È con piacere che ritroviamo all’inizio di quest’anno, un disco di JJ Grey & Mofro. Una vecchia conoscenza, che avevamo imparato ad ascoltare con attenzione agli inizi del nuovo millennio, con dischi intrisi di umori del Sud come “Blackwater” (2001) o “Lochloosa” (2004) marchiati Fog City Records, ma che ritorna oggi all’Alligator da una sua parentesi di miglior successo: quella dei suoi “Country Ghetto” o “Orange Blossom” (2008) fino alla celeberrima edizione dal vivo del cd con dvd (quando ancora significava qualcosa) “Brighter Days” (2011). Un vertice, per una carriera intrisa di soul, funk, blues, r&b e tutta una amalgama musicale compresa nel paesaggio che la Florida naturalistica ha voluto significare nella sua produzione: quella di un performer internazionale, ma pur sempre e infinitamente locale. Poi, l’appiglio europeo è venuto col suo ultimo disco del 2015, “Ol’ Glory” (su etichetta Provogue, infatti) ma da allora, come racconta lo stesso JJ, nove anni sono volati e con la pandemia, anche i lavori ad “Olustee” sono stati rallentati. Ma non hanno mai smesso di suonare, i Mofro, e anche nell’attuale produzione autografa di questa volta, J.J. Grey ci traghetta  sull’altra faccia della Florida, tra paludi, acquitrini e macchia che dire “Florida”, appunto, è dire poco.

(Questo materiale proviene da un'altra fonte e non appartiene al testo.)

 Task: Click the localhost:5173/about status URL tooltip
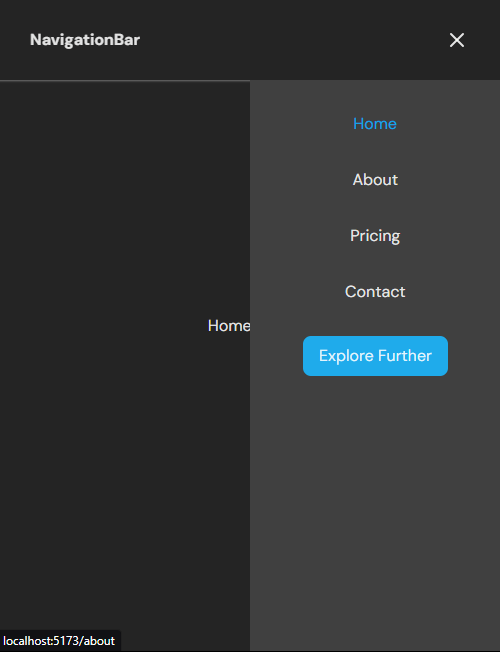pyautogui.click(x=59, y=641)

Non è la consueta carica di energia però, a condire queste “soundtrack” delle Everglades (pur presente all’alternanza di alcune tracce, come “Top Of The World” o la title track, e così immancabile su altre di matrice esplicitamente soul, come “Starry Night” o “Waiting”) quanto piuttosto un corpus di orchestrazioni più melodiche, a rendere l’album una visione quanto più poetica e nostalgica, come a sottolineare anche un’attenzione ecologica a ciò che rischiamo di perdere. Quantunque, dai racconti di JJ Grey (e famiglia) pare che lo stato coll’emblema del palmetto abbia sempre fatto i conti con gli incendi. Ed è intorno a questo la trama di “Olustee”, località poco distante da dove sta JJ Grey. E’ un altro disco che si fa anche lezione di geografia, fatta come di racconti del leader sulla veranda di casa, sull’hovercraft tra le paludi (e gli alligatori)  o nelle parole che intessono i testi, come coordinate paesaggistiche di un fantastico sound. Così, la splendida ode al mare di “The Sea” in apertura, che ci spinge quasi a immaginarla cantata da un compianto Chris Cornell, così diversa dai canonici stilistici di JJ Grey; splendidamente romantica è anche la ballata “On A Breeze” e nella medesima vena artistica, l’unica reinterpretazione della bella “Seminole Wind” di John Anderson. L’arte di JJ Grey si rivela perciò in “Olustee” più come quella di un cantautore, che nei suoi abiti altrettanto calzanti di sofisticato crooner urbano, tanto loquace quanto un vecchio uomo del Sud. E il contesto che unisce l’uomo e l’ambiente si compenetra nei suoni e in quanto di più immanente possa esserci alle storie che il “Grigio” evoca, tra i rustici scenari boschivi, sotto il porticato imbracciando l’acustica, in un profondo amore e rispetto per la sua terra, ispirazione fondamentale per la sua stessa musica, a farne qui quasi un concept. Episodi più tradizionalmente “JJ” non mancano tuttavia in “Wonderland”, potente, o “Free High”, fiatistica.. “& rhythm”; e “Rooster”, la più esplicita in ciò, è un manifesto. Ma è “Deeper Than Belief” a dirci di una svolta e un flauto jazzy, alla prima curva della strada. Bentornato, Grey!